"The significance of borders exaggerated" - so begins Amy Banks his book "On the same wavelength. Neurobiology of harmonious relations. " In our culture to say that a successful person - the one who does not need other people. If you show that you need someone, you show your weakness. But recent discoveries of neuroscience show that the constant alignment of the boundaries between people of our unnatural nature.
Amy Banks, a psychiatrist and author of "On the same wavelength. Neurobiology of harmonious relations »
A new area of research called neurobiology relationships I showed that there is a certain innate system in the human body, which consists of four major neural pathways and allows us to maintain an emotional bond with other people. Furthermore, according to the neurobiology relationship detachment it affects people of neural pathways. As a result, there comes a cascade of neurological reactions that can lead to chronic irritability and anger, depression, addiction and chronic somatic diseases. The human brain is arranged to operate under the warm human relations.

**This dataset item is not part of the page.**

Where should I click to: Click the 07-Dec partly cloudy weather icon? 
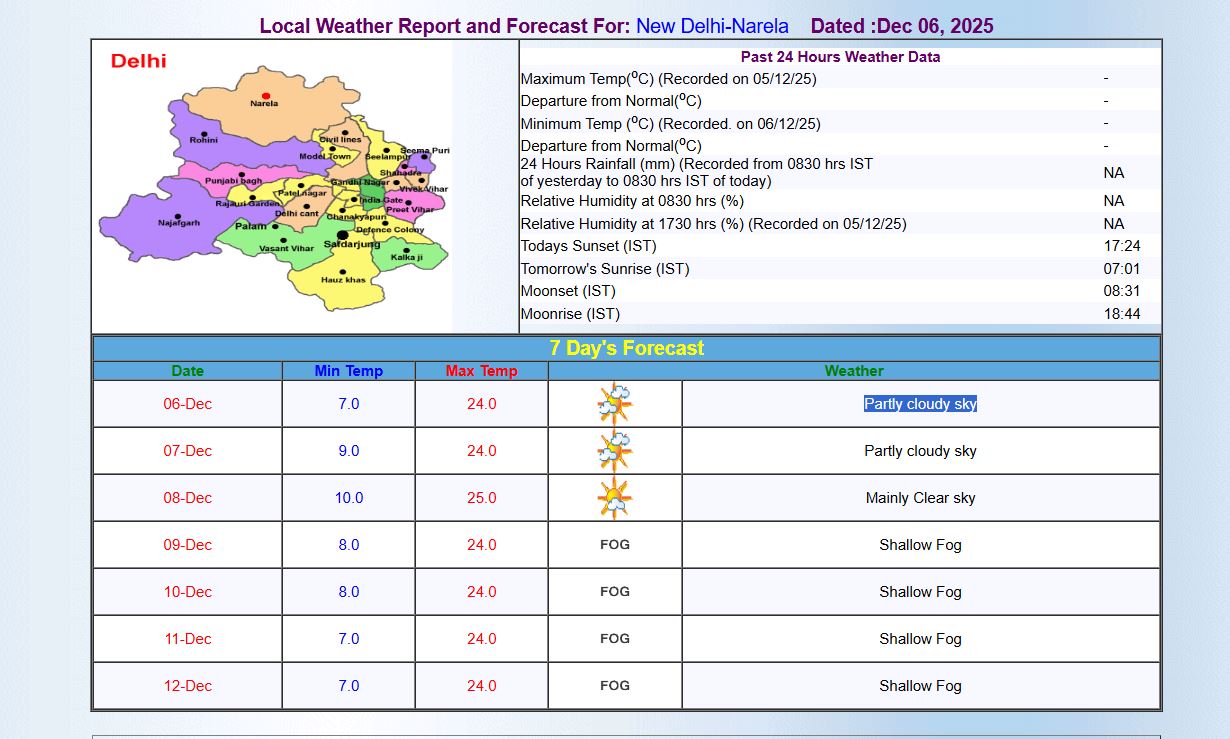click(x=615, y=451)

Thus, the relationship affect the structure of the brain. If you've ever tried to ignore the influence of other people on your life, it's time to reconsider its position, taking into account this fact.
The book is written primarily for people who want to solve their personal problems building relationships with others, whether family, friends or colleagues. It sets out C.A.R.E. program that Amy Banks applied for about 15 years while working with their patients.

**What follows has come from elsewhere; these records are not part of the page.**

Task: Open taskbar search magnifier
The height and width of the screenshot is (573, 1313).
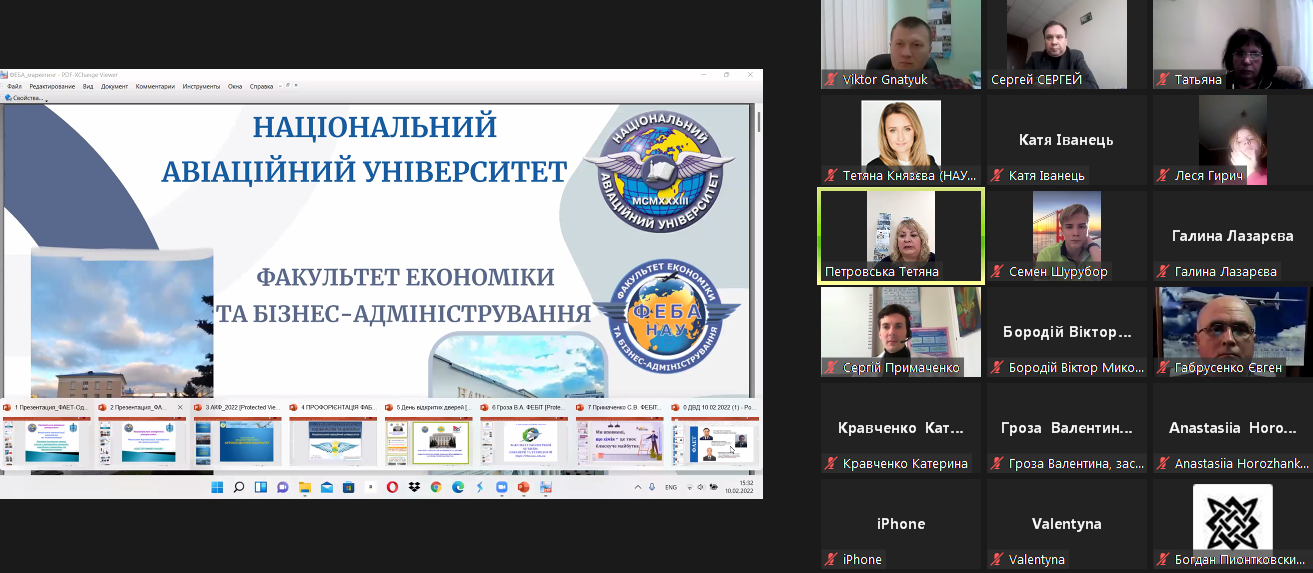Action: [238, 487]
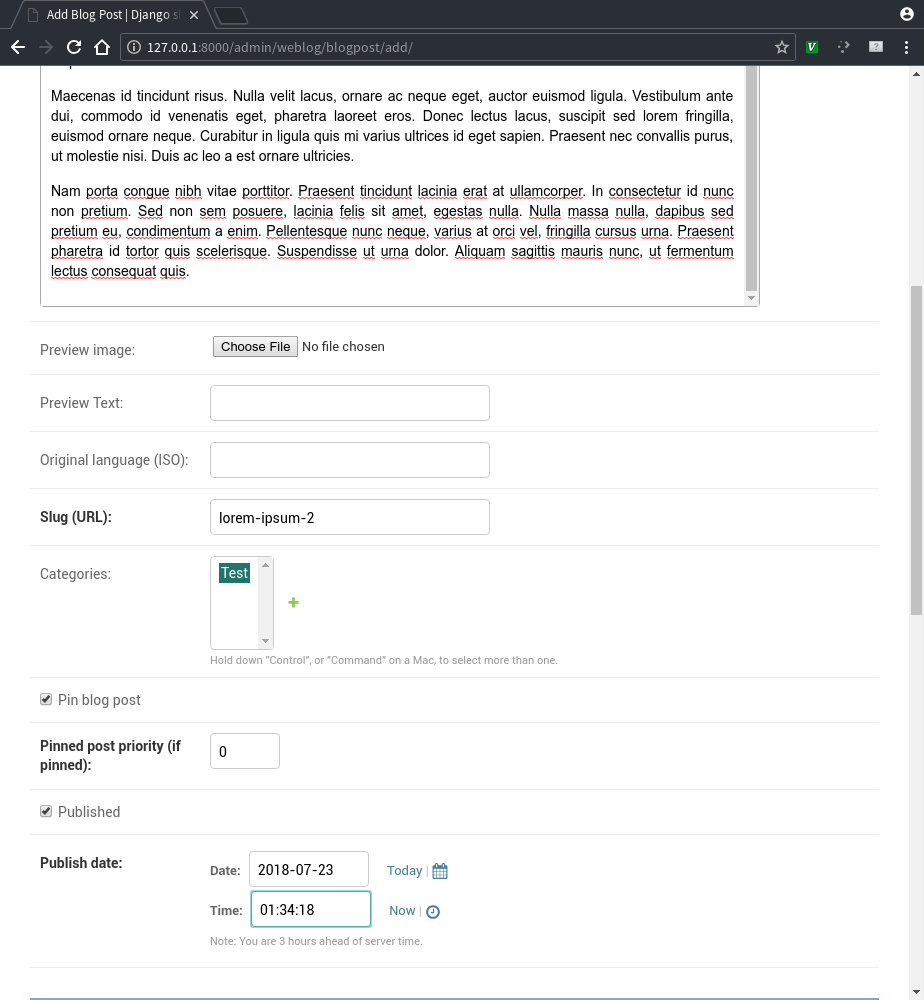Switch to the Add Blog Post tab
The width and height of the screenshot is (924, 1000).
click(110, 15)
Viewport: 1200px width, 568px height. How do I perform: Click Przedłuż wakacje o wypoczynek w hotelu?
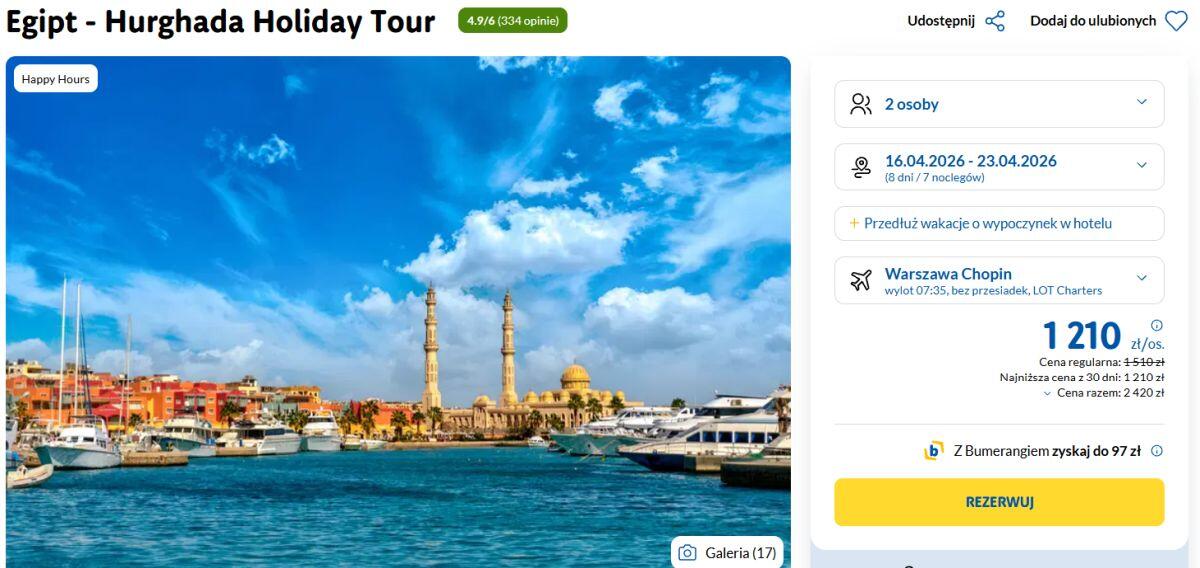[988, 223]
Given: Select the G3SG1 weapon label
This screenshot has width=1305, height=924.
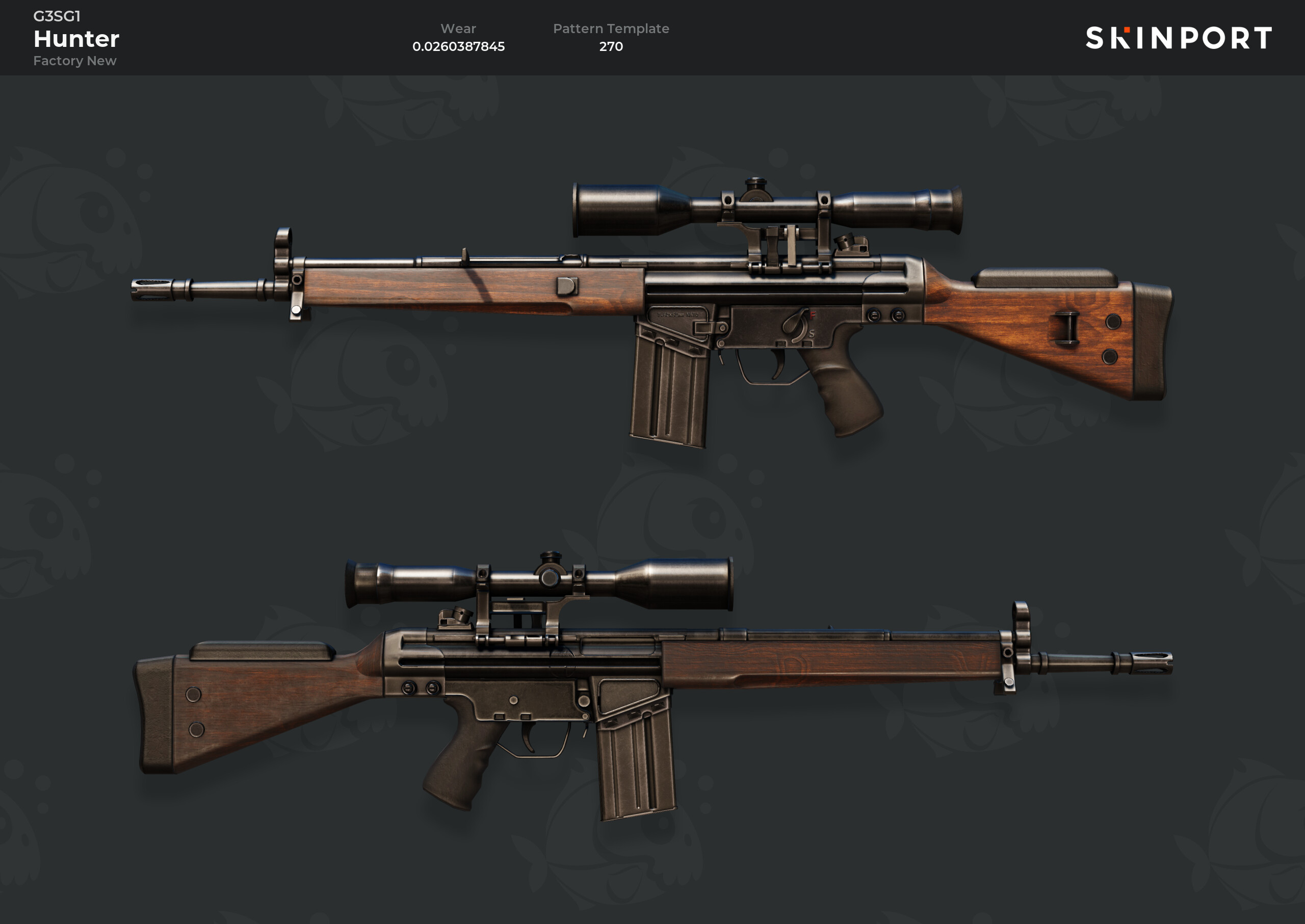Looking at the screenshot, I should point(57,16).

Neuroscience shows that the need for lots of fun given to us by nature.
Program C.A.R.E. It takes into account four important aspects of healthy relationships that are associated with the four neural pathways. "C" - is calm (calm), how easily we feel surrounded by other people. For it is in a reasonable vagus nerve. «A» - acceptance (accepted), whether people accept us, we feel part of the group; it depends on the dorsal zone of the anterior cingulate cortex. «R» - resonance (resonate), we resonate with their inner world; this aspect of the work depends on the mirror of the nervous system.
And, finally, «E» - energy (energize), these contacts charge us with energy. The latter is provided by the dopamine reward system. Yes, a healthy relationship - a natural doping, which helps to actively live, learn and work
If the dopamine reward system is not related to healthy relationships, the brain is looking for other ways to have fun, and so are other ways to stimulate the dopamine system. These "other ways" are well known to all of us: overeating, alcohol and drug abuse, compulsive sex, shopping, risky, gambling
As you can see, the inability to build relationships with people is fraught with deconstructive consequences. What is the opinion of the author, a healthy relationship? It's simple: it is a relationship that gives you energy for the development of
Before I give you a book fragment, I would like to point out why it can be especially useful for teachers and parents.

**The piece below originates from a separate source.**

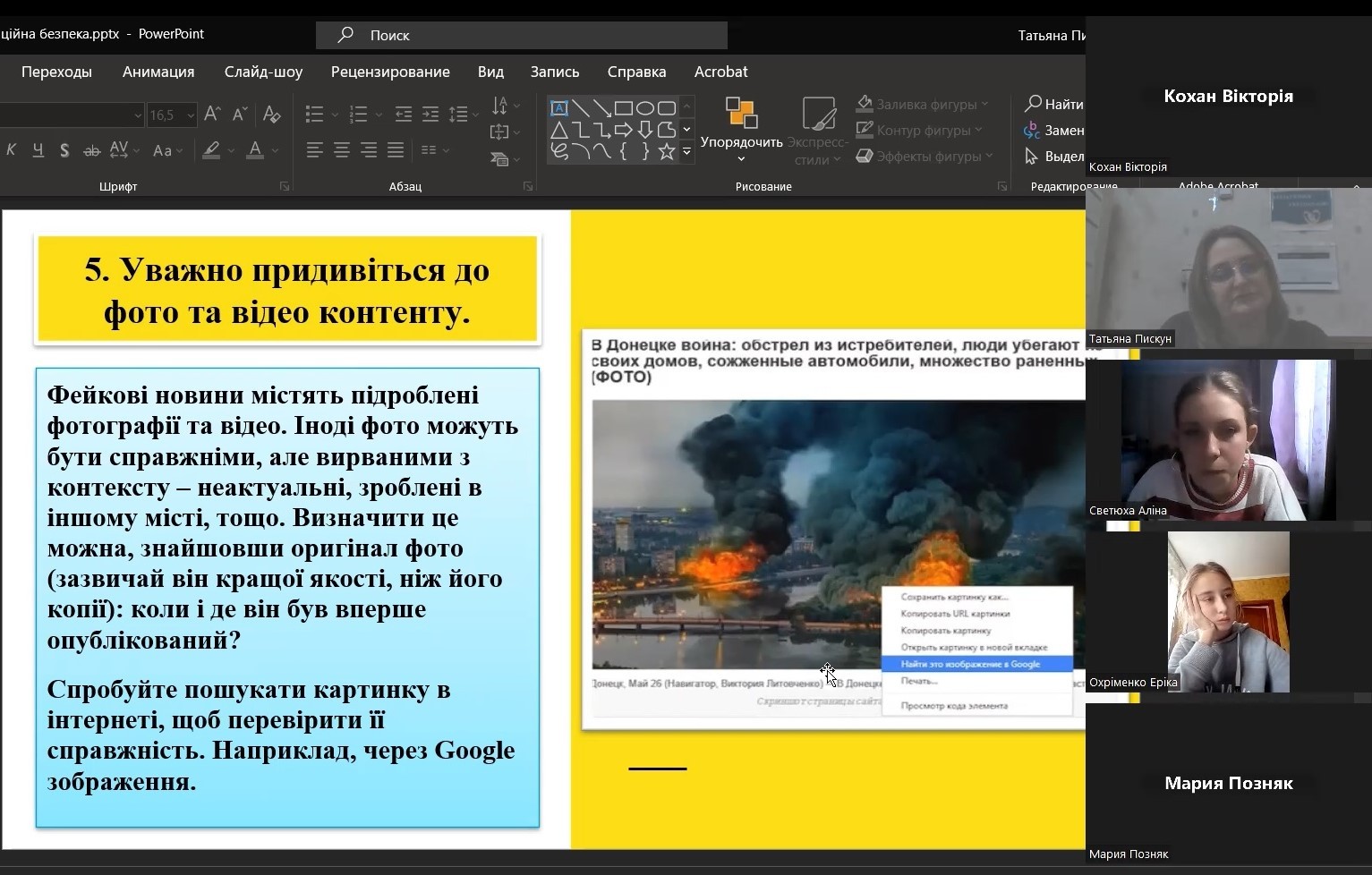Expand the shapes gallery with More arrow
This screenshot has height=875, width=1372.
[x=687, y=152]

Often communication problems remain in school for a lesson framework, and the importance of good relations in the classroom for every student success is clearly underestimated. Moreover, almost every teacher met in my practice, children who are prevented to be successful qualities such as irresponsibility, aggression, isolation. Maybe these kids just do not know how to build relationships? Or entire classes who stubbornly silent on the seminars and not included in your exciting educational venture. Perhaps the disciples did not believe the relationship with you and each other safe enough?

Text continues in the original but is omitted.